Continue the passage on insulinoma from its final sentence.
Exercise text section start
Insulinoma represents the most common functioning endocrine tumor of the pancreas with an estimated incidence of 1-3 per million per year.1 Often, these tumors are benign or of uncertain malignant potential but occasionally they are definitely malignant.2 The clinical manifestations may range from dramatic autonomic nervous system and/or neuroglycopenic symptoms to more subtle presentations. Diagnosis of insulinoma is based on defined clinical and laboratory parameters derived from the Whipple triad (hypoglycemia symptoms in the presence of low plasma glucose with clinical relief on glucose administration) and the prolonged fasting test. The macroscopic, microscopic, and immunohistochemical features required for the diagnosis of insulinoma have been defined by the current World Health Organization classification of the neuroendocrine pancreatic tumors.1,2 While the anatomical aspects and the functional behavior can cause pitfalls in the detection of some insulinomas,3 pre-operative tumor characterization and localization is the main challenge in the diagnostic management of these lesions. A set of non-invasive and invasive pre-operative imaging procedures can be used to localize the lesion4 but sometimes the definitive anatomical identification is obtained only intra-operatively. Although angiography with hepatic venous sampling after calcium stimulation was previously considered the gold standard for the regionalization of insulinoma, today this is mostly reserved for problematic cases. 1 However, this test remains a very sensitive tool for the regionalization of insulinomas in centers with experienced personnel5-7 and its effectiveness remains high even when low doses of calcium are injected in order to minimize the procedural risks.8 We describe two illustrative cases of insulinoma in which the correct localization of the tumor required pre-operative and intra-operative procedures and was achieved by different modalities.
Exercise text section end
Information shown section start
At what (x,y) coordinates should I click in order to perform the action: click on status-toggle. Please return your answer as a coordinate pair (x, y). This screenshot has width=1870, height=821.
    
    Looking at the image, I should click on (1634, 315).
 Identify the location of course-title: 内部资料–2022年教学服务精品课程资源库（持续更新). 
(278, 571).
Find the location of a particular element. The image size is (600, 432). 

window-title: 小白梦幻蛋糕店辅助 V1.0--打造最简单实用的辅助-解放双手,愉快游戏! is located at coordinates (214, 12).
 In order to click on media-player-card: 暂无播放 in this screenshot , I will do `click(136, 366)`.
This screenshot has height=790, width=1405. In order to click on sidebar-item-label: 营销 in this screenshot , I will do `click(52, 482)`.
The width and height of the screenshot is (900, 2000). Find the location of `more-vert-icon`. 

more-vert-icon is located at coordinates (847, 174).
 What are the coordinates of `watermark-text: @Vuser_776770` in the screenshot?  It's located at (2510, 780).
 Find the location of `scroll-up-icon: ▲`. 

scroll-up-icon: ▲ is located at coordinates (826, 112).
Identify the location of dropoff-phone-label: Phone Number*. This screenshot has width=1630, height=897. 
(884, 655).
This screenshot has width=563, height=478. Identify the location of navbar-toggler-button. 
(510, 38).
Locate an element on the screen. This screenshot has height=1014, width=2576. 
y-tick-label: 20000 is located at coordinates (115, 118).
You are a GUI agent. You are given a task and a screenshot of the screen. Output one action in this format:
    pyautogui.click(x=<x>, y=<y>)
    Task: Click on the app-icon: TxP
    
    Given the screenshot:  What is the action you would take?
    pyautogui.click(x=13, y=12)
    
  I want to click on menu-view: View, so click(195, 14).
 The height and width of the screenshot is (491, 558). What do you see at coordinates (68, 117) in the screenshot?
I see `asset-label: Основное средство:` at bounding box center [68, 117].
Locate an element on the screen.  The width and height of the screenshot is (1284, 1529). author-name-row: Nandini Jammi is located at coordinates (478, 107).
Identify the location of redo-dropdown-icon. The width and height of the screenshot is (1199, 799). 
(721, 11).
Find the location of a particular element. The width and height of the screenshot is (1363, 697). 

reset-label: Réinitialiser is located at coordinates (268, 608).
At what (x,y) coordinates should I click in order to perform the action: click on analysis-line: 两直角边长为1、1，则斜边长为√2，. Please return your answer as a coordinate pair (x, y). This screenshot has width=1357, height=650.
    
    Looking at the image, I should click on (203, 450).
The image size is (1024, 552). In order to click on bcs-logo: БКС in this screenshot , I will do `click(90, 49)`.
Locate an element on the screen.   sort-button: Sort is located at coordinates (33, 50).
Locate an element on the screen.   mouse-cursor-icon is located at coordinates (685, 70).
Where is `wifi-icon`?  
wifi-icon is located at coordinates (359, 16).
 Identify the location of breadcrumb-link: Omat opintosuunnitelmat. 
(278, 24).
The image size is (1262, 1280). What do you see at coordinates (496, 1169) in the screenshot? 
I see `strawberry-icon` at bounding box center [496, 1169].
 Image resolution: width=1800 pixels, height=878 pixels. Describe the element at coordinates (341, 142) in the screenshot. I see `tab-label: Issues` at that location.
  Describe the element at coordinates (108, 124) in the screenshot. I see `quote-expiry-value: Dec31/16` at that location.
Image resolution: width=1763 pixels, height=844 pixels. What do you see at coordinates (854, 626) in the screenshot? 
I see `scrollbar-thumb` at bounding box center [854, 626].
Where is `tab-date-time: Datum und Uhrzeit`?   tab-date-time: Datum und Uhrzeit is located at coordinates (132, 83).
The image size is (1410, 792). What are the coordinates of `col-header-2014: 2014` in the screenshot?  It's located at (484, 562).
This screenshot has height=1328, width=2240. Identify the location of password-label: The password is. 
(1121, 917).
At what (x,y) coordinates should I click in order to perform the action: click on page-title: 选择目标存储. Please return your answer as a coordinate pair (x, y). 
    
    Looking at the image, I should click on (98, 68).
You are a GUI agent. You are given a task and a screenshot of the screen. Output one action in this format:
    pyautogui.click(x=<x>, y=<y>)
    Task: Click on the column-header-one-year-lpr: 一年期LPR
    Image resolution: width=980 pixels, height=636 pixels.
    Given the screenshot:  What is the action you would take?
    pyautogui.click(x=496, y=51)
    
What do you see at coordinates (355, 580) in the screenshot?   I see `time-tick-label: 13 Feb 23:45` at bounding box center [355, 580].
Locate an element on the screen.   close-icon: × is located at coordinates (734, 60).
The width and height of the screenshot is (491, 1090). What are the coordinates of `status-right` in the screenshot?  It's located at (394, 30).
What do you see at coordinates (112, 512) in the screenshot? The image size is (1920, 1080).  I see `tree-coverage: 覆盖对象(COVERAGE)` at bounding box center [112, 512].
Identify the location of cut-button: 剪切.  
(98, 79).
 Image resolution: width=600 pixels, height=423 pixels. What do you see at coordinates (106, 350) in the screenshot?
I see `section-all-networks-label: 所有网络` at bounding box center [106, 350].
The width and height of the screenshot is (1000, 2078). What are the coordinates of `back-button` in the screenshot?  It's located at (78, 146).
Information shown section end
### Exercise result:
CASE REPORTS

Case 1

A 38-year-old woman presented with a 12-month history of disorientation on waking resolved by eating (1 episode/2 months on average), increased appetite, and weight gain (6 kg). Her past medical history was unremarkable and she was not taking any medication. She had persistent morning capillary hypoglycemia (1.6 - 2.9 mmol/L). Her routine biochemical profile was normal and the sulphonylurea screening was negative. Diagnosis of insulinoma was confirmed by a 72-hour fasting test (at hour 13, venous glucose 1.7 mmol/L, insulin 7.4 mU/L, and C-peptide 3.0 mcg/L - reference range: 0.2 - 3.2). She commenced diazoxide, titrating the dose up to 100 mg twice daily. Computerized tomography failed to identify and localize a lesion. Both angiography with hepatic venous sampling after calcium stimulation (Table 1a) and endoscopic ultrasound localized the tumor at the pancreatic head and the patient underwent laparotomy. Exploration of the pancreas and intra-operative ultrasound confirmed the presence of a single 1.2 cm tumor localized in the pancreatic head adjacent to the portal vein and did not reveal any further areas of tumor involvement. The tumor was successfully enucleated with an unremarkable post-operative course. Post-operative fasting glucose was 5.4 mmol/L (day 1). Conventional histological examination showed a well circumscribed lesion composed of neuroendocrine cells with minimal atypia and no mitotic activity or necrosis, corresponding to a well-differentiated endocrine tumor (WHO 1). Immunohistochemistry was positive for synaptophysin and weakly positive for chromogranin A, while insulin immunostaining was negative.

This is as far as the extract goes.